South of the 49th, of course, we have a different story. Presidential contenders have to espouse their belief in the myth of American Exceptionalism right from the start. After that, it's a matter of identifying, then embodying which myth lies closest to the yearnings of the motivated voter. Right now the Tea Party myth is getting a face-lift. How the current manifestation differs from the earlier ones, or veers from the historical record, is part of another conversation; the important thing is that everyone who hears the words "Tea Party" has an immediate, visceral response.

Trudeau was a master at myth manipulation. He cut the secular-humanist cosmopolitan figure, occasionally canoing through the Canadian wilderness to reassert his ties of identity to our home and native land, before shaving and resuming his role as designated roué. Mulroney settled on a myth as well, albeit with a great deal less self-awareness. Alex P. Keaton (brought to life by another Canuck) was Mulroney's template; Canadian voters were assured that if they bought into the smooth-talker's Trade Agreements, they could reasonably expect to join the PM's family on their winter vacations in Malibu. Chretien might have implemented Mulroney's policies to a degree that made that great chin quiver with indignation, but he did so by bolstering the myth of Canadian exceptionalism and independence: although we were beneficiaries of US economic growth, we were decidedly not its "Ready, aye, ready" toadies.

Harper, I suspect, originally hoped to ride into office on the myth of the Pauline authority structure: kids subservient to parents, wife subservient to husband, family subservient to government, government subservient to last apostle's Christian God (and, above all, backbenchers subservient to Harper). In a population base that has become truly multicultural, that has been a hard sell, but he's tweaked the template enough to appeal to the conservative leanings of recently transplanted cultural groups hoping to keep their religious and family identities relatively intact. Alas for him, this tack only steers him over the shoals of Trudeau's Charter of Rights. The rights of the individual citizen might be so deeply assumed by the citizenry as to make arcane the notion of voting in its support; we now rely on our judges to remind the politicians to put away their caning rods, and no-one votes for a judge.
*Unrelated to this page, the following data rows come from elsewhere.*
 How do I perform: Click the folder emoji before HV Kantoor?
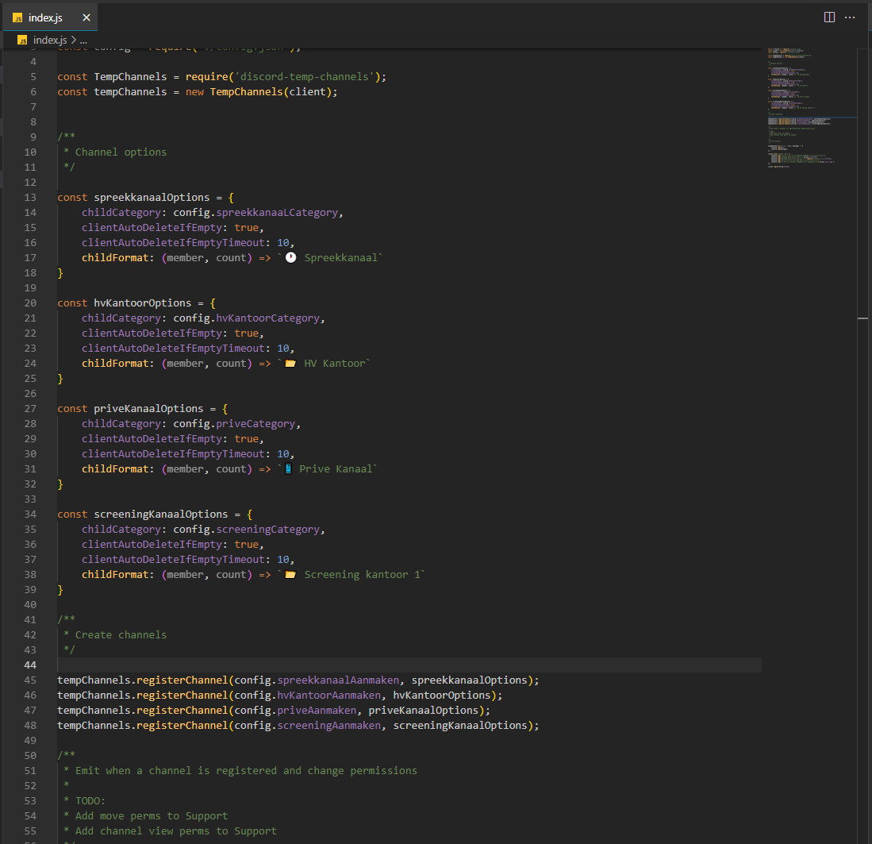[x=290, y=364]
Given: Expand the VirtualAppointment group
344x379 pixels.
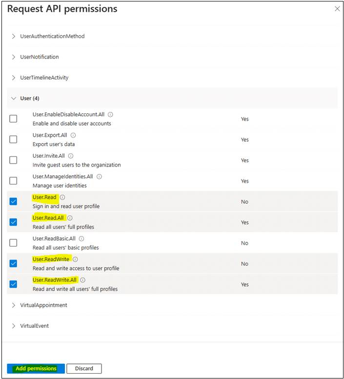Looking at the screenshot, I should [x=14, y=305].
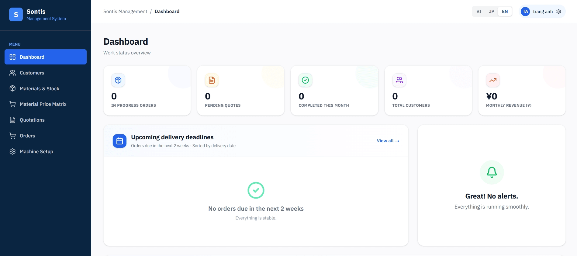Image resolution: width=577 pixels, height=256 pixels.
Task: Navigate to Quotations
Action: point(46,120)
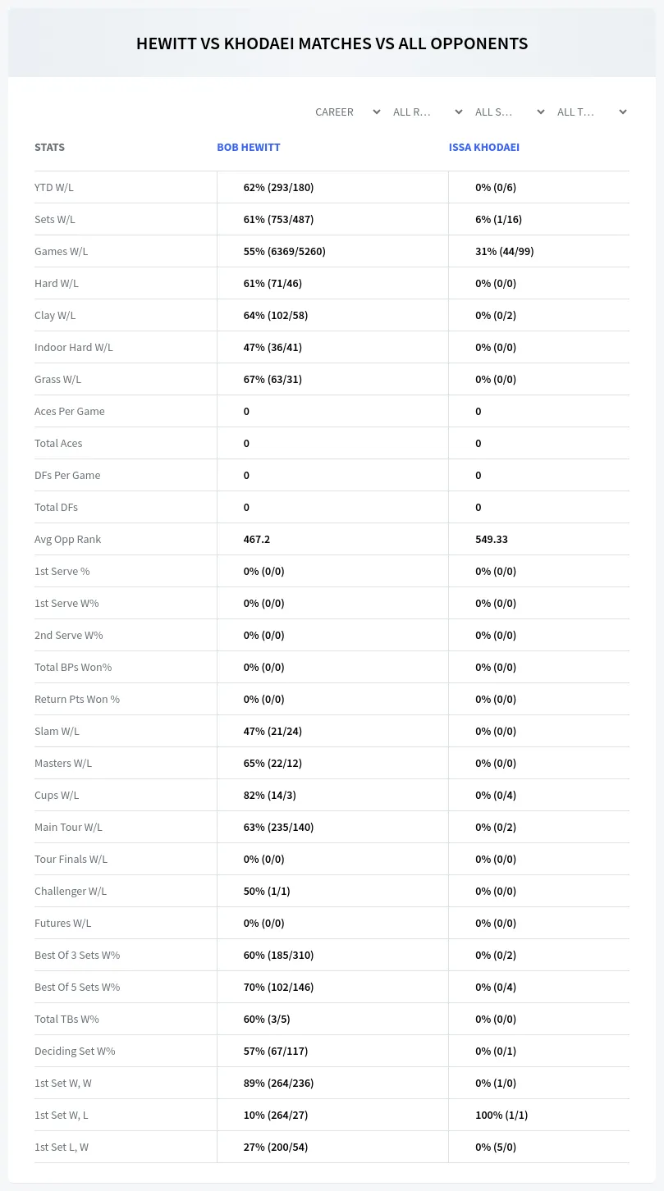The height and width of the screenshot is (1191, 664).
Task: Click Khodaei's Avg Opp Rank value 549.33
Action: (x=492, y=539)
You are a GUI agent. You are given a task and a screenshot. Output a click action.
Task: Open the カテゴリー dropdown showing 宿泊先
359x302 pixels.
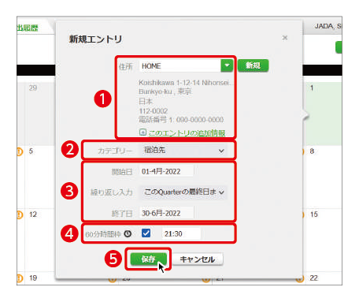[183, 151]
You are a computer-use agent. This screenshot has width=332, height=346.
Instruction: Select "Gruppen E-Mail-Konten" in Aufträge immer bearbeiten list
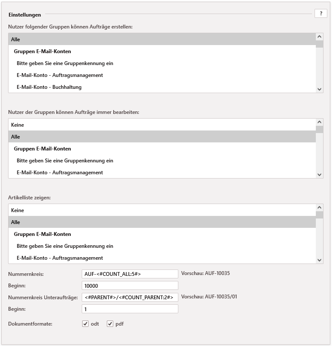click(x=162, y=149)
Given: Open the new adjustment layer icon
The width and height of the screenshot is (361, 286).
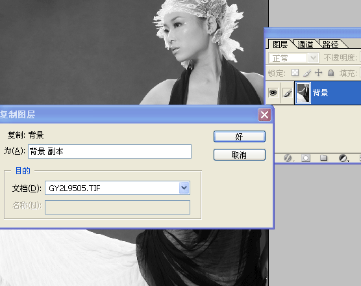Looking at the screenshot, I should click(x=343, y=158).
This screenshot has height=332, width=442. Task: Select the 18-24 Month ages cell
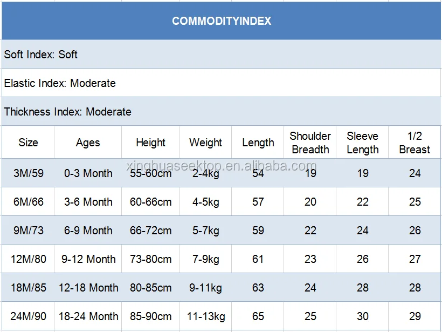pos(88,316)
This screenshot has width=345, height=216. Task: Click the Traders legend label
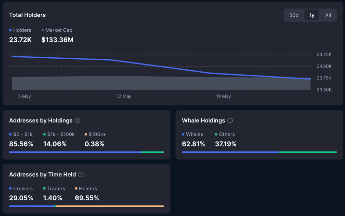click(x=55, y=189)
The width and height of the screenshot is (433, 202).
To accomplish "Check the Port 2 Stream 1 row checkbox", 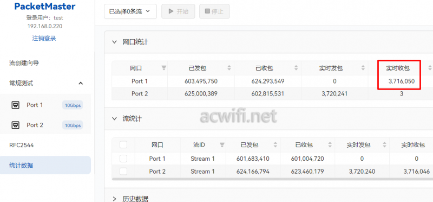I will coord(123,172).
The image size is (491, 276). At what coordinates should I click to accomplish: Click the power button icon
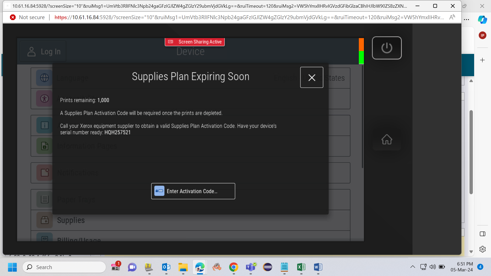pos(387,48)
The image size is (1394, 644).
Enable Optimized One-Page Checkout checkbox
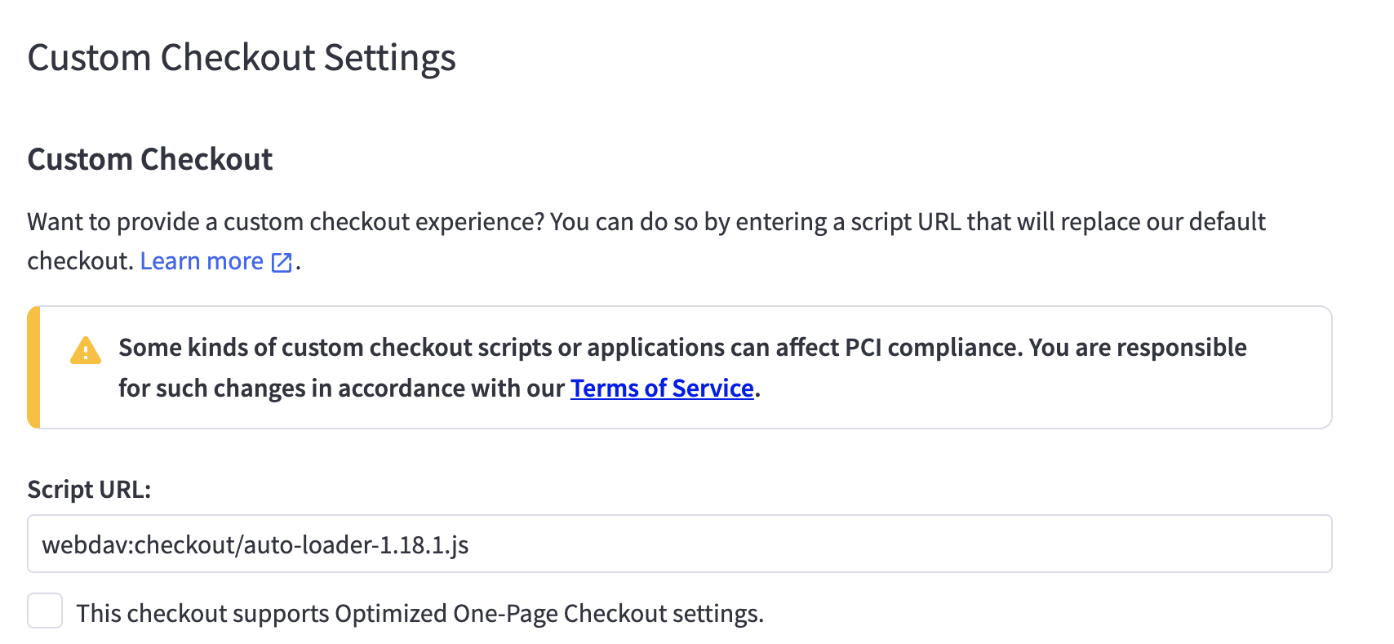pyautogui.click(x=45, y=611)
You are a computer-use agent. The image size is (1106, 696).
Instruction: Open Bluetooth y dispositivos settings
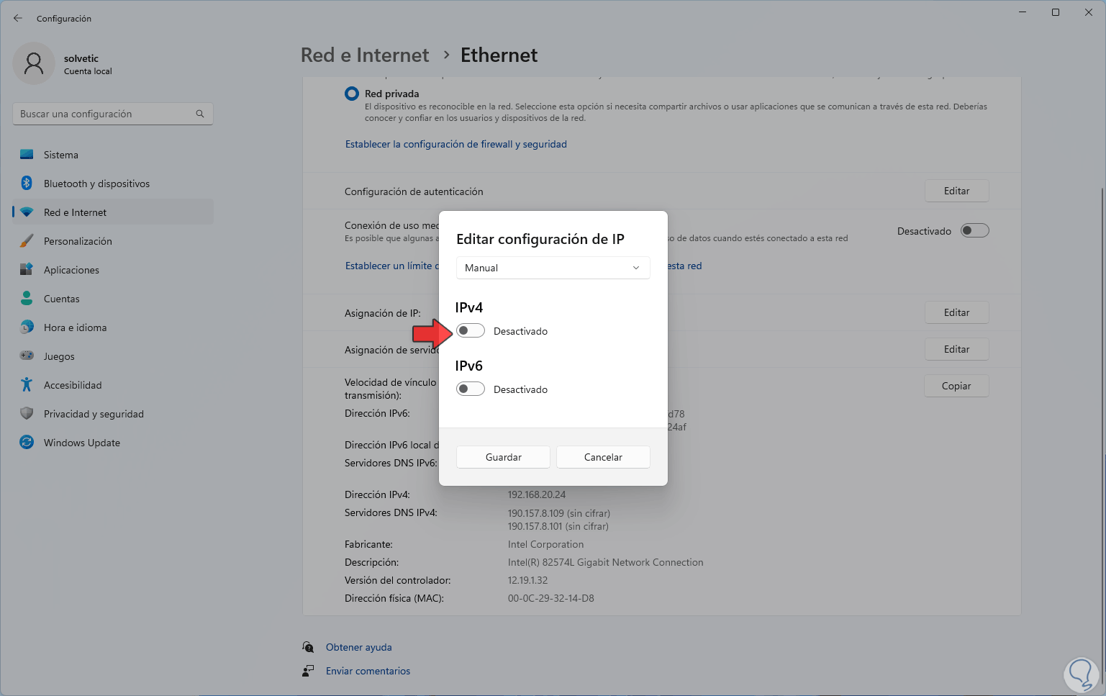tap(96, 184)
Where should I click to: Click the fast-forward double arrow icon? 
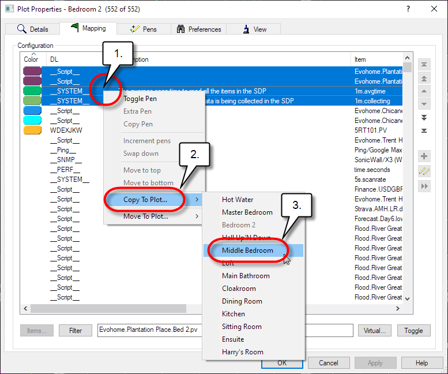pos(424,186)
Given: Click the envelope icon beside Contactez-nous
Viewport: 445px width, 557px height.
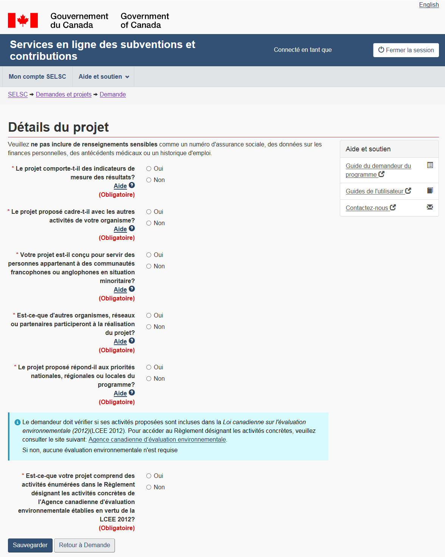Looking at the screenshot, I should coord(429,207).
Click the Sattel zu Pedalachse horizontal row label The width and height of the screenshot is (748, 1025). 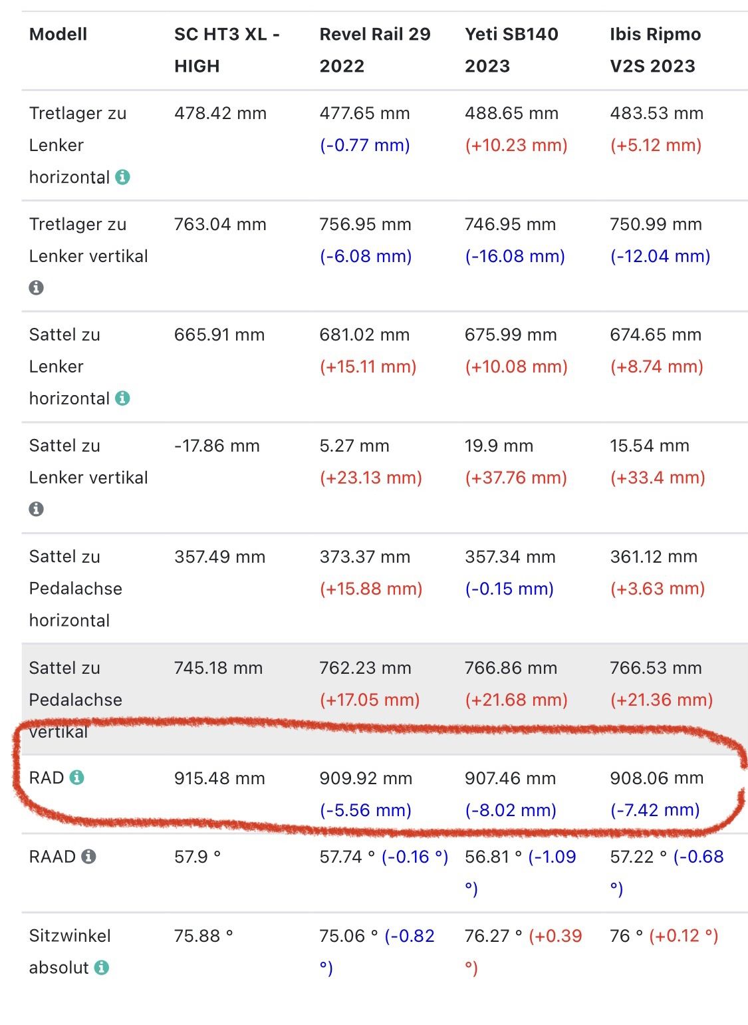point(75,588)
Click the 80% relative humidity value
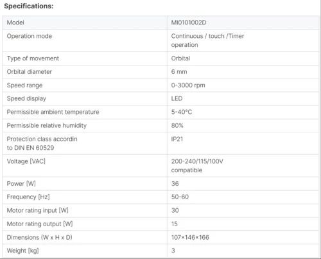321x259 pixels. tap(177, 125)
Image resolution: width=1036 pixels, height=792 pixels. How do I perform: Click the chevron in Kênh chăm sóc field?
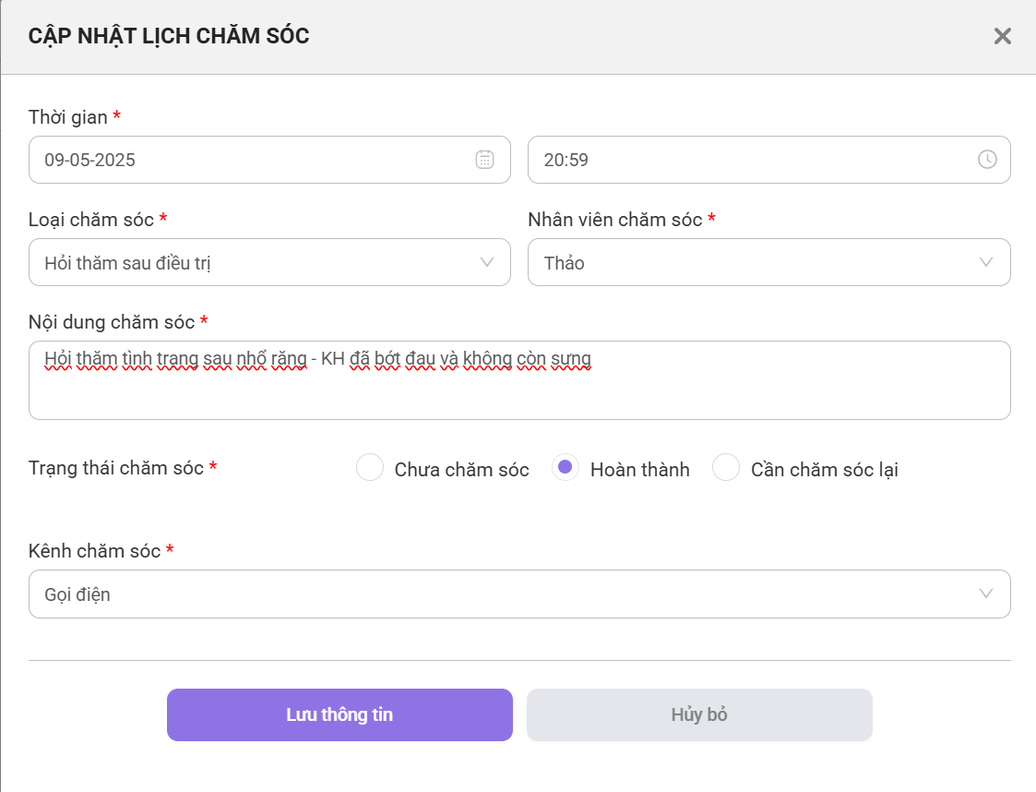(986, 594)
Early in the game, Ignatieff dashed off a book, a strategy that ought to have at least superficial appeal to the mythically inclined imagination. However, the only person who seemed to need reminding that Ignatieff was smart enough to write a book worth reading was Ignatieff himself. The book was a sentimental hash that virtually farted with a sense of entitlement every time a page was turned.

So here the Canadian voter sits, scrolling through tweets and watching silly cat videos while waiting for the next Knight In Shining Armour to ride up the hill, wielding Excalibur and pointing the way to Camelot. It wouldn't be such a bad predicament, if only the times were less interesting. As it stands, it is the politicians who are relying on their plebeian subjects to supply all the character, do all the sacrificing, and dutifully follow the hero's path -- while the Hockey Fan and the Poindexter wait for the moment to finally seize office and shape it in their image.